Plus vous réfléchissez sur tout ce qui se passe, plus vous devez aimer votre retraite. La grosse besogne archiépiscopale me paraît fort ennuyeuse ; mais vous faites du bien, vous êtes aimé, et il vous appartient de vous réjouir dans vos œuvres 4, comme dit le livre de l’Ecclésiaste, attribué fort mal à propos à Salomon.
Oserai-je vous demander si vous avez lu le Bélisaire de mon ami Marmontel, qu’on appelle son petit-carême ? La Sorbonne le censure pour n’avoir pas damné Titus, Trajan, et les Antonins 5. Messieurs de Sorbonne seront sauvés probablement dans l’autre monde, mais ils sont furieusement sifflés dans celui-ci.
Riez, monseigneur : il faut souvent rire sous cape ; mais il est fort agréable de rire sous la barrette, felix qui potuit rerum cognoscere causas ! 6 etc.
Que Votre Éminence agrée le très tendre respect du vieux Suisse. »

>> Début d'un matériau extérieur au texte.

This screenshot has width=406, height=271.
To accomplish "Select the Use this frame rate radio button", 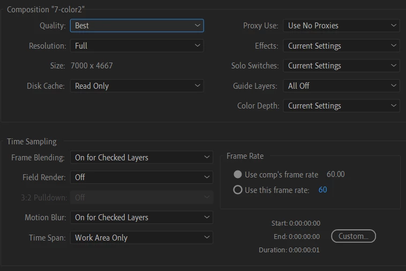I will pyautogui.click(x=238, y=190).
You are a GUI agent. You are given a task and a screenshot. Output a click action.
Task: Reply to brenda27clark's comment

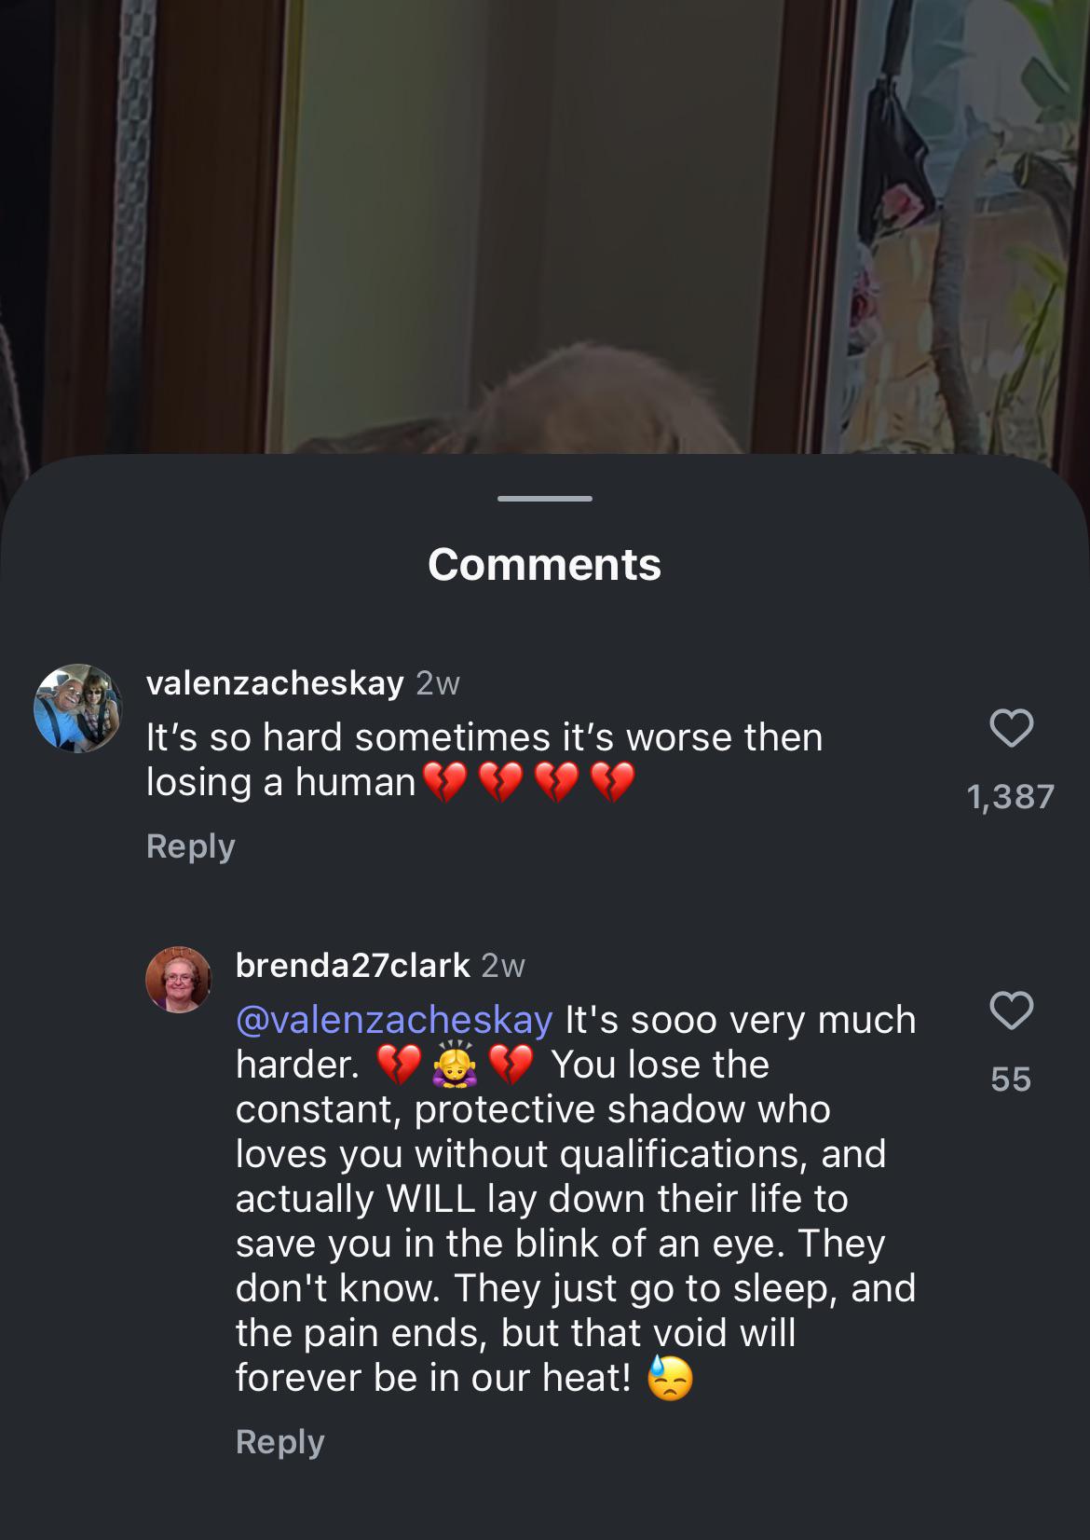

1 Albus, juge sincère de nos propos ; Horace, Épîtres, I, iv, 1, avec une interversion .
2 Les Scythes .
3 Si je plais en quelque chose, cela t'appartient ; Horace, Odes, IV, iii, 24 .
4 Ecclésiaste, III, 22 .
5 La condamnation de la Sorbonne, Indiculus propositionum exerptarum ex libro cui titulus Bélisaire, ne parut qu'un peu plus tard . D'Alembert signale dans une lettre à V* du 4 mai 1767 qu'elle « vient de paraître » . Le point que V* signale ici consiste dans la huitième des trente-sept propositions condamnées par la Sorbonne .
6 Heureux qui a pu pénétrer la cause des choses ; Virgile, Georgiques, II, 90.